Tuesday, January 18, 2011

Andrew McIntosh reviews the Regosphere - Like Surgical Steel cassette.....


Written by Andrew McIntosh for Special Interests.
REGOSPHERE, Like Surgical Steel, cassette
Husk Records, 2010
Not quite “dead” enough to be Death Industrial, certainly not flamboyant enough to be Harsh Noise, in a time when sub-sub-sub categories rule Regosphere sits uneasily. Here, though, Andrew Quitter does lean more to the former than usual. This album, released for a US tour, features the title track, a one-sitting home recording without overdubs of material played live on the tour. The theme of the album being the now legendary BP oil spill in the Gulf Of Mexico.

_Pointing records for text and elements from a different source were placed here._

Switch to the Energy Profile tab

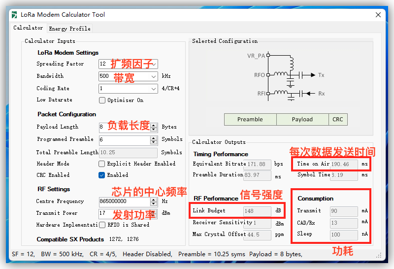69,29
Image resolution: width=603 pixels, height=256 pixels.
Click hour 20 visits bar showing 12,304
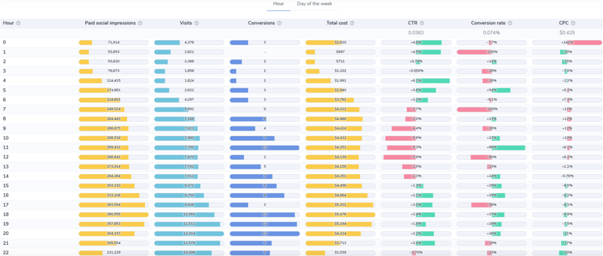pyautogui.click(x=189, y=233)
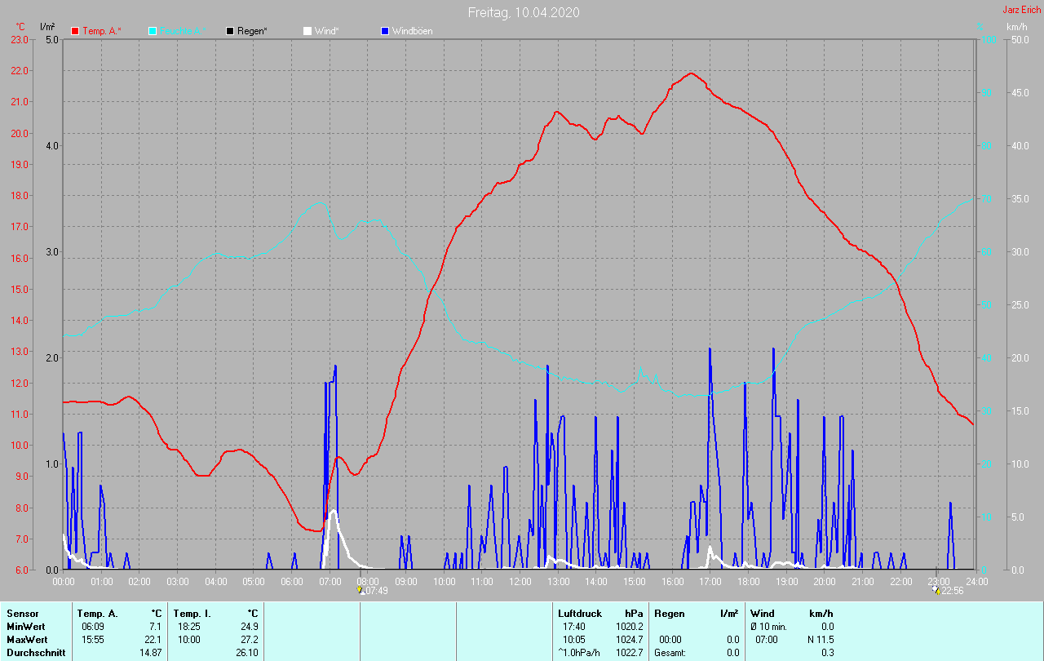Click the 18:00 time axis label

(x=748, y=581)
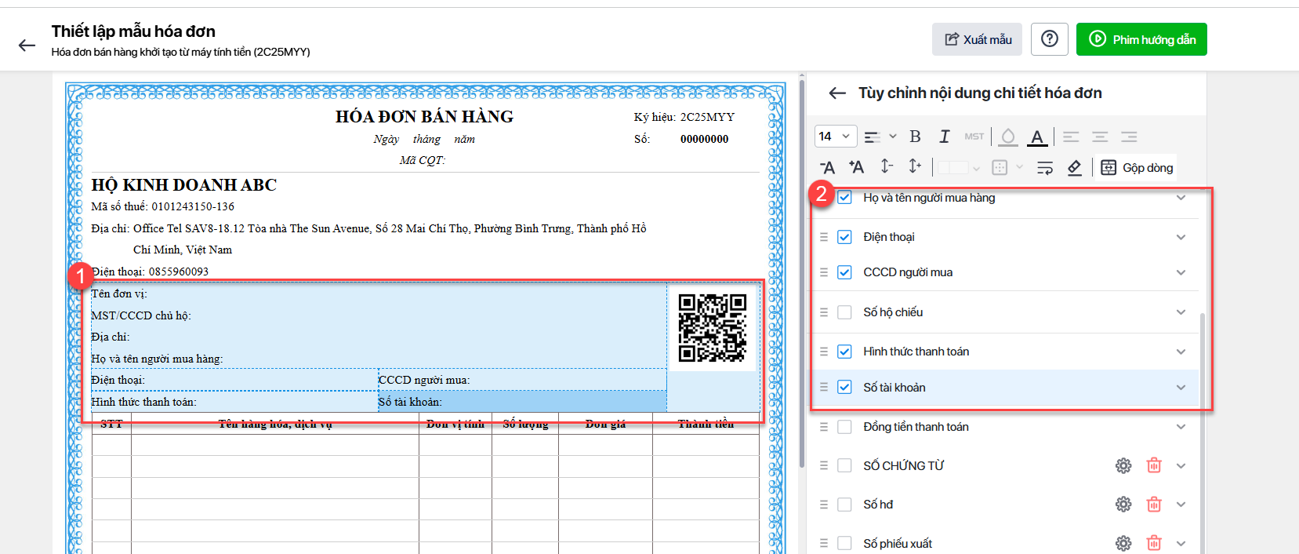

The titular track on side one blending carefully modulated hissing layers of white noise with slow pulsing synth tracks together before relaxing down, then building up again to the sounds of more synth pulses and background siren sounds, which themselves fade out to make room for a soft, clunking metallic rhythm and yet more hissing, grainy static. It's the second part of this I think works the best; the first part is evocative but the second works more aesthetically. Throughout the whole, though, there is a precise pacing and a nice, relaxed under-use of sounds as opposed to flogging things to death. In fact, it sounds very much like a live piece, in that the various elements are introduced, used and then faded out more robustly then one normally would with the luxury of time at home. However it's not cluttered with a million ideas, rather it's a specific, conceptual spiral. Side two continues the imagery with “Bottom Kill”, based on sickly sounding synth pulses and muggy rushing sounds which are difficult to determine; the mix is somewhat more one dimensional but the end effect is more psychedelic and suggestive, yet more immediate. To me it sounds more like a prehistoric swamp than a modern ocean floor ruined by crude oil. It's a somewhat hypnotic listen. The rhythmic pulsing of the static sounds, which suggest shortwave radio rather than synth white noises, come in later in the track after their sedimental surrounding of the whole. A more defined keyboard chord heralds “Tar On The Beach”, a sinister, movie-soundtrack anti-melody backing the scratching hiss and odd chiming sound that all feels covered with a mucky film of scum. The rushing ocean sound is dominant here. The distracting, psychedelic hypnotism of the former piece is carried on here. Both these spirals have an odd “not quite there” quality which, if listened to softly in the right light, could well replace drugs.